Webster has a string of court appearances for public order offences in the South.
A fervent anti-vaxxer during the Covid pandemic, she once called on fellow vaccine sceptics to drag Irish President Michael D Higgins out of Aras an Uachtarain and “dance on his head”.
She also claimed the Covid vaccine was developed to wage “genocide’’ against the elderly.
Last month she welcomed English jailbird Tommy Robinson to Dublin for an anti-immigration march.
She said she gave the Islamophobic founder of race hate group English Defence League “100 blessings to come here”.
Hotels protests in Northern Ireland
Robinson is due back this month for a protest march in the capital.
His presence has produced a split in the anti-immigration movement there because of Robinson’s close connections and support of loyalist groups in the North.
However, Webster praised her far-right pal and said he had more courage than Irish men.
“Men in Ireland claim to have two balls,” she said. “Where were they all the way through the lockdown when the elderly were being genocided [sic].
“Where were these men? They couldn’t even come up to have one ball as big as Tommy Robinson’s.”
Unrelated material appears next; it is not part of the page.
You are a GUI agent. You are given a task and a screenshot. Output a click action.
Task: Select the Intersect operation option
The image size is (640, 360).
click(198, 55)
During lockdown Webster took part in anti-vax protests outside the home of the then Health Minister Stephen Donnelly and in a video outside his house accused medical workers of being involved in the murder of Irish people.
Tommy Robinson
She has also appeared to encourage violence against public figures telling a protest outside the Dail she would not stand in the way if they stormed the building.
“And I will not open my mouth… if you take every head out of it and f***ing stand on it.”
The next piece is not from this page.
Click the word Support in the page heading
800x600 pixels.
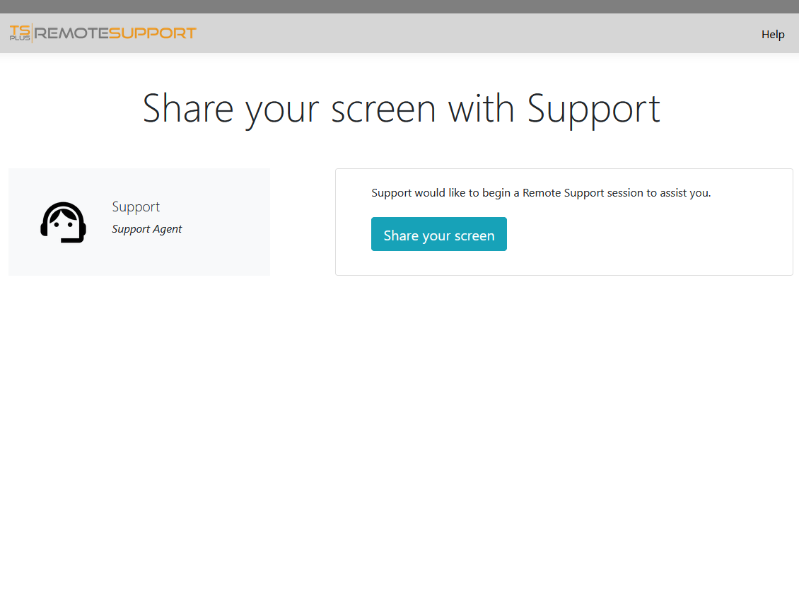594,110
Links between Irish and British extremists are nothing new.
Nick Griffin, formerly of the British National Party (BNP) has also made an appearance as well as Jayda Fransen, formerly of Britain First but currently leader of the British Freedom Party (BFP).
The BFP, like the BNP from which it split, is a far-right, Islamophobic group.
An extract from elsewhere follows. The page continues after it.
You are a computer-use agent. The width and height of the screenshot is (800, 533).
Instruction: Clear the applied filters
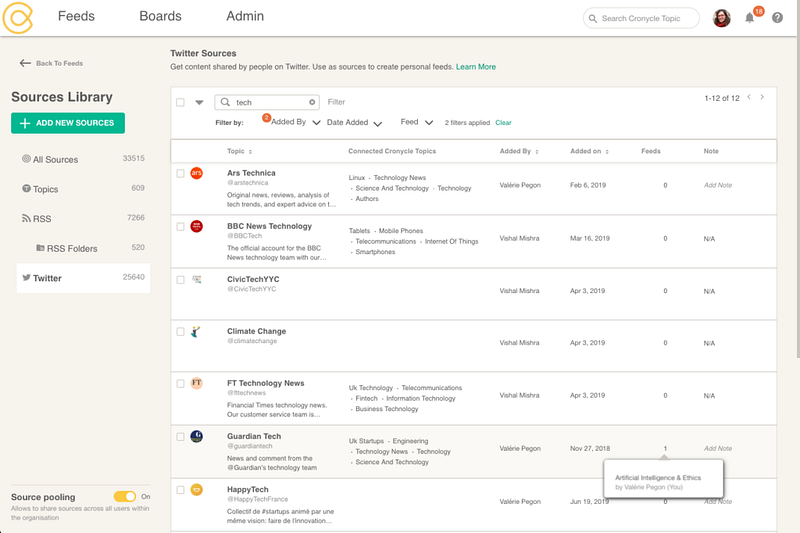click(x=503, y=123)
Fransen set up home in Co Down a number of years ago as Britain First helped orchestrate a wave of race hate attacks across Northern Ireland.
She has since moved on following a bitter split with former lover and fellow Britain First chief Paul Golding.
The Bangor protest drew stinging criticism from politicians and human rights groups.
Patrick Corrigan of Amnesty International accused those taking part of “demonising asylum seekers’’ who had fled violence and persecution in their own countries.
“These protestors should be ashamed of themselves,” he said, “instead of demonising people seeking asylum we should welcome and support them.
“I know there are good people in Bangor who are doing just that, reaching out and offering the hand of friendship.”
North Down MP Stephen Farry said: “These protestors are sadly deploying disgusting and inaccurate tropes to demonise vulnerable people.
“History provides many sad lessons when particular groups of people are scapegoated.”
There are an estimated 3,000 asylum seekers staying in hotels used by the Home Office.